# Best non-IG mech army?



## Othiem

Looking to start a new army, was hoping to do it as a vehicle heavy list. IG is the traditional choice for that, but I'm not really up for starting them with the new codex on the horizon. I was thinking something like Eldar, heavy on the vypers, walkers, and falcons with a screen of guardians for troop choices, kinda guardesque I guess. Has anybody seen success with something like that?


----------



## Saint7515

Black Templar are the only army that can field 11 Land Raider Crusaders without touching the Heavy Support Slots on a Standard Force Organization Chart (they can be transports!?!).
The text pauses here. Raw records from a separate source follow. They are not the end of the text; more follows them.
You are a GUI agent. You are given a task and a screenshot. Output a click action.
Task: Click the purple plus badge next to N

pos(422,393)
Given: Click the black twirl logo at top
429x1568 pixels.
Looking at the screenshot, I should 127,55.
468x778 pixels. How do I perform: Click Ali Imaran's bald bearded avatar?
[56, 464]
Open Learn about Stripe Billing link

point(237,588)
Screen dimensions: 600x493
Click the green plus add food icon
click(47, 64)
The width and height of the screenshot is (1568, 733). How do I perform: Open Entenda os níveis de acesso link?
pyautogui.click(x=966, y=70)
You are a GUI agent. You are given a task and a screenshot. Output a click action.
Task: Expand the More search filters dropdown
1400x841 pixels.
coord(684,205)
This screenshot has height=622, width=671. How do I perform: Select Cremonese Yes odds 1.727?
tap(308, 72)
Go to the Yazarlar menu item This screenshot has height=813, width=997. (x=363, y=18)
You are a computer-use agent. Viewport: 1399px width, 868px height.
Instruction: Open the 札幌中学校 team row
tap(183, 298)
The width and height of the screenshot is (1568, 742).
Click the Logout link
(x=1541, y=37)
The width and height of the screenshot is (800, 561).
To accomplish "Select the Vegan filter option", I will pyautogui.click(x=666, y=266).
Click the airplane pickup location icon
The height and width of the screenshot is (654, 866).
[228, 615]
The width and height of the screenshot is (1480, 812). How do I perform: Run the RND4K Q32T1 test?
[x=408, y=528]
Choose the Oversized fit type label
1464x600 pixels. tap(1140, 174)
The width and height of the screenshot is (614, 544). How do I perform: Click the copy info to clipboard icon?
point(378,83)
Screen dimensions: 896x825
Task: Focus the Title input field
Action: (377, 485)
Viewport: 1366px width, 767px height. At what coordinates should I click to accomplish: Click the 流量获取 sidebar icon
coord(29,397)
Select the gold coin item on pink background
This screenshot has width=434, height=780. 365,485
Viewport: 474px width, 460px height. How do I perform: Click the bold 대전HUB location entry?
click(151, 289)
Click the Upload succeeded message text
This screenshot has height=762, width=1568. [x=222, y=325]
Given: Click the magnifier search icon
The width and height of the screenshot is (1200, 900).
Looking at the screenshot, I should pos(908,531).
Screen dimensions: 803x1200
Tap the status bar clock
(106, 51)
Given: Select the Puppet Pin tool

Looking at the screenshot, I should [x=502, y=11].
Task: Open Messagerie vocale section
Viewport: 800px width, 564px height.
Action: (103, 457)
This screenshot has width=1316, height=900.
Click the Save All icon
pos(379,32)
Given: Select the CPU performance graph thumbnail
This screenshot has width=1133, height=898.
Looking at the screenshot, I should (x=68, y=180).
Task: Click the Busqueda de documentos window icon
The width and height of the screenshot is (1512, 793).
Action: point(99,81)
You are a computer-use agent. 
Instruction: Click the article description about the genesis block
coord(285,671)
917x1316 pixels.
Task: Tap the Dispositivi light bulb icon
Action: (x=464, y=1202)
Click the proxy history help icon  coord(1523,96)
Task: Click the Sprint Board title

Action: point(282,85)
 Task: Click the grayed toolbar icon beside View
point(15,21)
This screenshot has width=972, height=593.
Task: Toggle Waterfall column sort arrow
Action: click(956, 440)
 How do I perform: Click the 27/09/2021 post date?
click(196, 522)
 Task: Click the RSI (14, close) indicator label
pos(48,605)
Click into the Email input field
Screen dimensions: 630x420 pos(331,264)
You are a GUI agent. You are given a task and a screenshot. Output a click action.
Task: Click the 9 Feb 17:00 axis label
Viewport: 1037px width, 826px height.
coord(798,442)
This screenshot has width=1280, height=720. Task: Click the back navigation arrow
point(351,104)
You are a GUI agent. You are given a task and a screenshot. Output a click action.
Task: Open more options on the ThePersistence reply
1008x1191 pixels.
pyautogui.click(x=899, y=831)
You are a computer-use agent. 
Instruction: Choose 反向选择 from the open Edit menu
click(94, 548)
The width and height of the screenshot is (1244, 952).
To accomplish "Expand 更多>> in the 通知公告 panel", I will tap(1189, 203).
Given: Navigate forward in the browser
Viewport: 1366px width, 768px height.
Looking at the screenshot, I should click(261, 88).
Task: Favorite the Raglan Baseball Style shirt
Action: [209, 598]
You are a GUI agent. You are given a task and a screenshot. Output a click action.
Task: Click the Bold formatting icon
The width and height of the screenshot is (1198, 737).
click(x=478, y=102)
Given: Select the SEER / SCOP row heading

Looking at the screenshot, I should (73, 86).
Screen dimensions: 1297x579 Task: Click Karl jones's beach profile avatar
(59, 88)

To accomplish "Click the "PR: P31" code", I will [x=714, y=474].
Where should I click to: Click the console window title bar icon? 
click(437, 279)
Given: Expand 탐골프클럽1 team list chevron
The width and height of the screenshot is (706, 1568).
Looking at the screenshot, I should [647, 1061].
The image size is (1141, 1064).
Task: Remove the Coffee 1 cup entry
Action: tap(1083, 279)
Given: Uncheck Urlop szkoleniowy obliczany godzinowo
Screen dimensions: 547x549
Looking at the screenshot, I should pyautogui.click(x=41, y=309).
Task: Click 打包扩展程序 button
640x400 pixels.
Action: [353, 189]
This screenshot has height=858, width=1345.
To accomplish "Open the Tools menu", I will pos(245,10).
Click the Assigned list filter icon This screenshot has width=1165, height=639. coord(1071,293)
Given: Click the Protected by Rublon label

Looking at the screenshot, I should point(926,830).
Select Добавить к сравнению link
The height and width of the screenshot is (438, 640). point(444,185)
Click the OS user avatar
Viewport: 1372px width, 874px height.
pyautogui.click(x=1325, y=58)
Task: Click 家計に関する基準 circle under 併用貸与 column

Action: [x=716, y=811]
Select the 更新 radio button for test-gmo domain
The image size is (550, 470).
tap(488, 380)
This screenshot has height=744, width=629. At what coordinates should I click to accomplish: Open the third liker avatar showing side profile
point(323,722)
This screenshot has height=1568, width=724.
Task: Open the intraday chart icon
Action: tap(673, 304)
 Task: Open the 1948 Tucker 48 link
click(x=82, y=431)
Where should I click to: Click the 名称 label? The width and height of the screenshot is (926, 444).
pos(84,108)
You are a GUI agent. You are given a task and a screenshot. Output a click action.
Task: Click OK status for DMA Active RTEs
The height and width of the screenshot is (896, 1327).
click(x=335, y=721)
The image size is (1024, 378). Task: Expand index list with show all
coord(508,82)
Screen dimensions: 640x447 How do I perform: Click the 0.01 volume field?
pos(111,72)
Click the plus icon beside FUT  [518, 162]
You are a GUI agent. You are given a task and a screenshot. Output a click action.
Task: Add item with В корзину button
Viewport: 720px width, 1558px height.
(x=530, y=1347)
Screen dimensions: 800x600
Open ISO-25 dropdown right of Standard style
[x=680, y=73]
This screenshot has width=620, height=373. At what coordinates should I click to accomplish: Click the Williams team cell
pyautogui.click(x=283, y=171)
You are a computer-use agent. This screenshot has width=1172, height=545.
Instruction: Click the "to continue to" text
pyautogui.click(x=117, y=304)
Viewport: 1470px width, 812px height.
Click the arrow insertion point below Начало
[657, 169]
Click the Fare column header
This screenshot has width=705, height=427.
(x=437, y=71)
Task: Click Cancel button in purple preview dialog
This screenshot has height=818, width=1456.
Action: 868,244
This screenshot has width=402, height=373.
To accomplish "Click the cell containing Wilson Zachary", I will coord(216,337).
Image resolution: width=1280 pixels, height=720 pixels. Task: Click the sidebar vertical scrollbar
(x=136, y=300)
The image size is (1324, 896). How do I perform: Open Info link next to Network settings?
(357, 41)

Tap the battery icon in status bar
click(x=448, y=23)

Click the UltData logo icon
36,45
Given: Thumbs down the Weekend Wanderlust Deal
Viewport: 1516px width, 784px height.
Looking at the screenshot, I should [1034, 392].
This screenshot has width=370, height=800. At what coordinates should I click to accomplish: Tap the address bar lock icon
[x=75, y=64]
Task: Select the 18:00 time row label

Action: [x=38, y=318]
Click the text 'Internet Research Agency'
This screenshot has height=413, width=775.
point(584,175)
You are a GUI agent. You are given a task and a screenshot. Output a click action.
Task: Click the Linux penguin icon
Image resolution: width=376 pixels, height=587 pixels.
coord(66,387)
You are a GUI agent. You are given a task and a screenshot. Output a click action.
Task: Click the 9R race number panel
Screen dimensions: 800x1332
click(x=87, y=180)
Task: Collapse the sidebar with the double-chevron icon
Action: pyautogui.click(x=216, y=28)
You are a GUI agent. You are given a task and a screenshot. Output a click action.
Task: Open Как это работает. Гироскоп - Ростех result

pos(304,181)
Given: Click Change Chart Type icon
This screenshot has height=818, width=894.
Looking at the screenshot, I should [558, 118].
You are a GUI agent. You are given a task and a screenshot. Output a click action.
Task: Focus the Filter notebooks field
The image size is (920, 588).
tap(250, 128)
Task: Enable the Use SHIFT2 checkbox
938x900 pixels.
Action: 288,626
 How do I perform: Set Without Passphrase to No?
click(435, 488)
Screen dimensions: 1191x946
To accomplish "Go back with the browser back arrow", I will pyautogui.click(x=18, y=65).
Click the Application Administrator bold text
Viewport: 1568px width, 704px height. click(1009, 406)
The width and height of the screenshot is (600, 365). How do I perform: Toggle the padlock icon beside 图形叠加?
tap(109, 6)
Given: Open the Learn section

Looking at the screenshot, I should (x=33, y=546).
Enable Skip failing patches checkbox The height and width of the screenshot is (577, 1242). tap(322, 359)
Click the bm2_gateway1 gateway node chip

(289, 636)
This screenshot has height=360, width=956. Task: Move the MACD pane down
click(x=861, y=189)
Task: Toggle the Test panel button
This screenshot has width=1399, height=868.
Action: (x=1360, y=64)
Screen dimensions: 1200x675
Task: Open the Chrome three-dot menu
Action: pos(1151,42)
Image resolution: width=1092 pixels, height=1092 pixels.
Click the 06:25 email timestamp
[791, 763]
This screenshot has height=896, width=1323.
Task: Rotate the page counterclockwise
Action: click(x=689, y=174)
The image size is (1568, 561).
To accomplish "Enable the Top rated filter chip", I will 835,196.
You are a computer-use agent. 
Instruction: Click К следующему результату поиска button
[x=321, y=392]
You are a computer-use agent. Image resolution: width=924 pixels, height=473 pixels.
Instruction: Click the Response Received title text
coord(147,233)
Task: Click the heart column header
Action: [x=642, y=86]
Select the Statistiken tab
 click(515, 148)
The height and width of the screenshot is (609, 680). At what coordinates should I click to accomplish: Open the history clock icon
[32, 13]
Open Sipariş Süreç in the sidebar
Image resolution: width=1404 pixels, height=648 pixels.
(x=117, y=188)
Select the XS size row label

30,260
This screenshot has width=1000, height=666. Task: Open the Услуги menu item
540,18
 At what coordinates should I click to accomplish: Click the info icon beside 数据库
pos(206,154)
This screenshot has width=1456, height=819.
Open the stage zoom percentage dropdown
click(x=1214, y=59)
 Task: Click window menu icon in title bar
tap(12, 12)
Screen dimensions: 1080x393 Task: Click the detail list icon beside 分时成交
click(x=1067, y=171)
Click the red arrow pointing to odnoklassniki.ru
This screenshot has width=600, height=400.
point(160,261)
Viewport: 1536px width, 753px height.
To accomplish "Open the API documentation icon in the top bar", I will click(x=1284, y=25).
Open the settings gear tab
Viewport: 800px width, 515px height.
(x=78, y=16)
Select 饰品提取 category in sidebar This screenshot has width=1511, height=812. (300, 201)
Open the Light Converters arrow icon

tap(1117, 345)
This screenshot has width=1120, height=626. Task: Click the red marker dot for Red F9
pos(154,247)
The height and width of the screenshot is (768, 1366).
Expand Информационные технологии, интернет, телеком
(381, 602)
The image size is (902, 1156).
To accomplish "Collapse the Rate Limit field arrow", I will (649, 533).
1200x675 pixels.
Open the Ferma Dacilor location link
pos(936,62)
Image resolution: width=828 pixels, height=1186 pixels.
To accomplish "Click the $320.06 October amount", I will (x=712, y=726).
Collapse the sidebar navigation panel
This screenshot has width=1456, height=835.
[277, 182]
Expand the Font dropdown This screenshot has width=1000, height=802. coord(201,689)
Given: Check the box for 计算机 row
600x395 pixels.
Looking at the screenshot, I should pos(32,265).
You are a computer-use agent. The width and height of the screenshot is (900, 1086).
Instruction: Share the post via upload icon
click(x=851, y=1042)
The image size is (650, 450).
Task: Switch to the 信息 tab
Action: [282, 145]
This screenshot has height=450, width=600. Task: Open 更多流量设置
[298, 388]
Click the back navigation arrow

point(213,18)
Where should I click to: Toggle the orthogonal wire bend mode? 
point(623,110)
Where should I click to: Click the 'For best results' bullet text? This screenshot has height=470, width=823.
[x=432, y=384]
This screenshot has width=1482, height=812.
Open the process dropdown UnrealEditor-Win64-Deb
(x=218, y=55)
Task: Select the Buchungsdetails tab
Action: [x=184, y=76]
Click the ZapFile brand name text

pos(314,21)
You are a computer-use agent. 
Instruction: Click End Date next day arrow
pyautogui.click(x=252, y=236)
And then you remember that those would cost 2915 pts before adding any other units.

AFTER you pass up that shameless rant, I'm looking into an eldar army that has 2 sniper groops for troops, a Farseer on Jetbike attached to Lances and 2 support vypers @ 750 pts starting. This base gives you a pinning system (snipers!!!) to funnel troops, the vypers that can kill anything @ 750, and the lances should a squad get through all of the above; all in all, a stragically sound (sorta?) list.

From there, though, is where the real machines start, since you can add ALL kinds of stuff on Vypers (3 a squad), and then start pushing the Fire prisms w/fields. Fill up those slots, add more vypers and use Harlequins to screen the Sniper core freeing up a fast attack slot.

The Saim-Hann do it all the time (cept' they use Guardian Jetbikes instead of snipers; meh).


----------



## Othiem

Saint,

Good thought, I like the idea of rangers instead of the guardians. Seems like they'd be much better at grabbing and holding objectives. Even better if you upgrade them to pathfinders for the +1 cover save. 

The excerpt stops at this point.